- REQUIREMENT
Show each line of the entries below in which the word "computer" appears.

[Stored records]
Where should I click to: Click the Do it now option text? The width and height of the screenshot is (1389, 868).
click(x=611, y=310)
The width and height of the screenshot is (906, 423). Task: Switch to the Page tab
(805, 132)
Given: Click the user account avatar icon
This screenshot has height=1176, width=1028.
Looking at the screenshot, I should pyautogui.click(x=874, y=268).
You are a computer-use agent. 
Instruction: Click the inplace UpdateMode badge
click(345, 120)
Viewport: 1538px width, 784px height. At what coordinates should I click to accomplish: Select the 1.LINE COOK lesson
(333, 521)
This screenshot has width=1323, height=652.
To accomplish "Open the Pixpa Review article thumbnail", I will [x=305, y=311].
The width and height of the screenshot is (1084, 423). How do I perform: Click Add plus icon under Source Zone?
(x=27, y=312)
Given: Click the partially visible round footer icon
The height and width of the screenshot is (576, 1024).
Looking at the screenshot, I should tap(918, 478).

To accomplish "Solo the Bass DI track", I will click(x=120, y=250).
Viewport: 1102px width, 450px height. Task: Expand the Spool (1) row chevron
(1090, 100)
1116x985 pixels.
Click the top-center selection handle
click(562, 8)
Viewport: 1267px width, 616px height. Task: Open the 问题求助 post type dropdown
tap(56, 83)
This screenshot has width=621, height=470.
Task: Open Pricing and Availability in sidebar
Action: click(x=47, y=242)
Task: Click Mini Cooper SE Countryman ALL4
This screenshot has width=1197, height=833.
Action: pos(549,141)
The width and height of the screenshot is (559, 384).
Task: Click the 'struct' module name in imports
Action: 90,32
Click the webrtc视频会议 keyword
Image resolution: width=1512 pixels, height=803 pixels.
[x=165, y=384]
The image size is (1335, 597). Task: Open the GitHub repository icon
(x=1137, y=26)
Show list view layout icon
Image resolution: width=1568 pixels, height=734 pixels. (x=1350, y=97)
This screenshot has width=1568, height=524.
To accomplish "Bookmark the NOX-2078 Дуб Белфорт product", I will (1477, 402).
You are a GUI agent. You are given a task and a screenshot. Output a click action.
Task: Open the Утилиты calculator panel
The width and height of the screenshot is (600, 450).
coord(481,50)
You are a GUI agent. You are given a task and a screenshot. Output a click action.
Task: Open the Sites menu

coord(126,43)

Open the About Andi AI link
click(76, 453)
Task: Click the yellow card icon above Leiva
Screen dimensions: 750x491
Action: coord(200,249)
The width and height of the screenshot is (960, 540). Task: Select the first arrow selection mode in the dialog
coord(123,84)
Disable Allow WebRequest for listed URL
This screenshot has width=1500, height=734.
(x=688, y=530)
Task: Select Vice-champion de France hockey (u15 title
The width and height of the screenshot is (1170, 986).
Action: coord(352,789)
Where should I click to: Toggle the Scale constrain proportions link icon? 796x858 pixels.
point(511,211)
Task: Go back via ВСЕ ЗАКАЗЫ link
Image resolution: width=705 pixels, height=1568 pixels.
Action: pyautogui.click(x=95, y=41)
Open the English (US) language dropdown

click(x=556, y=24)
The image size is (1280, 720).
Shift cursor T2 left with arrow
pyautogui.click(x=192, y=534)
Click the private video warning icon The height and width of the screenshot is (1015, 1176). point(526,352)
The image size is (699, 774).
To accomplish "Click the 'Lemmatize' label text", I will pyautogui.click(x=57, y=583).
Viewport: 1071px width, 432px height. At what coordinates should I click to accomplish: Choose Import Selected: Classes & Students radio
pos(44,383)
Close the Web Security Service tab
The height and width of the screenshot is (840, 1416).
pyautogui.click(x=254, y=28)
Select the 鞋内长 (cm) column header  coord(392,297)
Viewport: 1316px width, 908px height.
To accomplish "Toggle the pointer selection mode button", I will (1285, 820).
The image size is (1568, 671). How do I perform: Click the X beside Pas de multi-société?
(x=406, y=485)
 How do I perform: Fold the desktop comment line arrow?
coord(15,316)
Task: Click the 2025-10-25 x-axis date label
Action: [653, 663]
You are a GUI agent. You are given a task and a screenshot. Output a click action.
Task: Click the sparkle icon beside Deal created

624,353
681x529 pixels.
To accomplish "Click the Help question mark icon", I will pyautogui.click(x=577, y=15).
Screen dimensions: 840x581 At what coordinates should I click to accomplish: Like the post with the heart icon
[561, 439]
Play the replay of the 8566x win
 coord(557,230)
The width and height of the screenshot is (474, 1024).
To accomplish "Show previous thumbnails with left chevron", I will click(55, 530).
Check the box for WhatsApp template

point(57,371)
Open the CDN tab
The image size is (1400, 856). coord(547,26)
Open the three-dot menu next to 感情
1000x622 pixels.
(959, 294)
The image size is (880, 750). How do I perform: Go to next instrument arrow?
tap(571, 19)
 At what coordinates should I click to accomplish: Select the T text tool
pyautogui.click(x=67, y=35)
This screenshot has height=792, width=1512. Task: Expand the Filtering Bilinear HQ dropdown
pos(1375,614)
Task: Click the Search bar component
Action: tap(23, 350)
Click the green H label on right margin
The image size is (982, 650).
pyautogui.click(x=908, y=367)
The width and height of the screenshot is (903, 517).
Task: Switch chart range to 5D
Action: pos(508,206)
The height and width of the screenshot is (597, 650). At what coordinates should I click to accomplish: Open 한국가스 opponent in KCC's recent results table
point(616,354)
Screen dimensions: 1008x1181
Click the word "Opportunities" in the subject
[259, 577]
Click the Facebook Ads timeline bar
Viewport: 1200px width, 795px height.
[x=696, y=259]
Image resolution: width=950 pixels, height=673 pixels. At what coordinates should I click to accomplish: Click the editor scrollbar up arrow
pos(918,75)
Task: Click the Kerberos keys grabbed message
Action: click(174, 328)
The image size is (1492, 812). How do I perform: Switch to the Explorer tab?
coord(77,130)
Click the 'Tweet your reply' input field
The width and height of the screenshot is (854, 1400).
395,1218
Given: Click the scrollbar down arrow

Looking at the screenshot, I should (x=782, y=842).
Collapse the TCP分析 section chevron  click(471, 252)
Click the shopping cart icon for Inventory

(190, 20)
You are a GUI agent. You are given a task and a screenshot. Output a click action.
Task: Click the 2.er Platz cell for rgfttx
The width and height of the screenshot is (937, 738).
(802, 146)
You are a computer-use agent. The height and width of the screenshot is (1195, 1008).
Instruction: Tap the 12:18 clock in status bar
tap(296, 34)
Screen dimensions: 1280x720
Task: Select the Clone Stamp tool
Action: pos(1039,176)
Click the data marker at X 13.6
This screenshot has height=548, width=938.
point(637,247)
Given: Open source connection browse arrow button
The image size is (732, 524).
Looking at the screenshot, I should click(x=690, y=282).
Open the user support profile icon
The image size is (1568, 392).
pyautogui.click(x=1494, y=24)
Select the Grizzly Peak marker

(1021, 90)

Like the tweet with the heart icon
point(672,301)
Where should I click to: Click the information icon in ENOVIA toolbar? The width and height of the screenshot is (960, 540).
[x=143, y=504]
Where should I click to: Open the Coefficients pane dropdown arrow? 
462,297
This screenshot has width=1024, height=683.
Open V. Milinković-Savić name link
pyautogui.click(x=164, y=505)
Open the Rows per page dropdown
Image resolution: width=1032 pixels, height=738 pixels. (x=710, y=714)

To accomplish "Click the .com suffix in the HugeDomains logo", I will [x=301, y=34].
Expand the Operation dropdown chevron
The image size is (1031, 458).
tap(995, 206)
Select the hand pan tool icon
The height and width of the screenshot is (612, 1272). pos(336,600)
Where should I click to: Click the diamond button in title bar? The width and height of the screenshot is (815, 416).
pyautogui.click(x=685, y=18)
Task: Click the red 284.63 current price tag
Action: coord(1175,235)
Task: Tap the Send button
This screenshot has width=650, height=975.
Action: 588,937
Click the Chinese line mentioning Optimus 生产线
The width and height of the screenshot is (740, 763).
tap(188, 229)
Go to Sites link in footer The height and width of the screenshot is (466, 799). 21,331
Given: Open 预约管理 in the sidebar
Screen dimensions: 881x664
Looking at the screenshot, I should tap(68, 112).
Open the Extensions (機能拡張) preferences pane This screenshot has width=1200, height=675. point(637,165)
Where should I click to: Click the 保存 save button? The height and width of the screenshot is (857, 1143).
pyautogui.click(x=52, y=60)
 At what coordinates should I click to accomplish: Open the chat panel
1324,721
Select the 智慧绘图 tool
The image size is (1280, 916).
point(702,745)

- SOLUTION TO THE EXERCISE
You are a computer-use agent. 
You are a computer-use agent. The height and width of the screenshot is (1195, 1008).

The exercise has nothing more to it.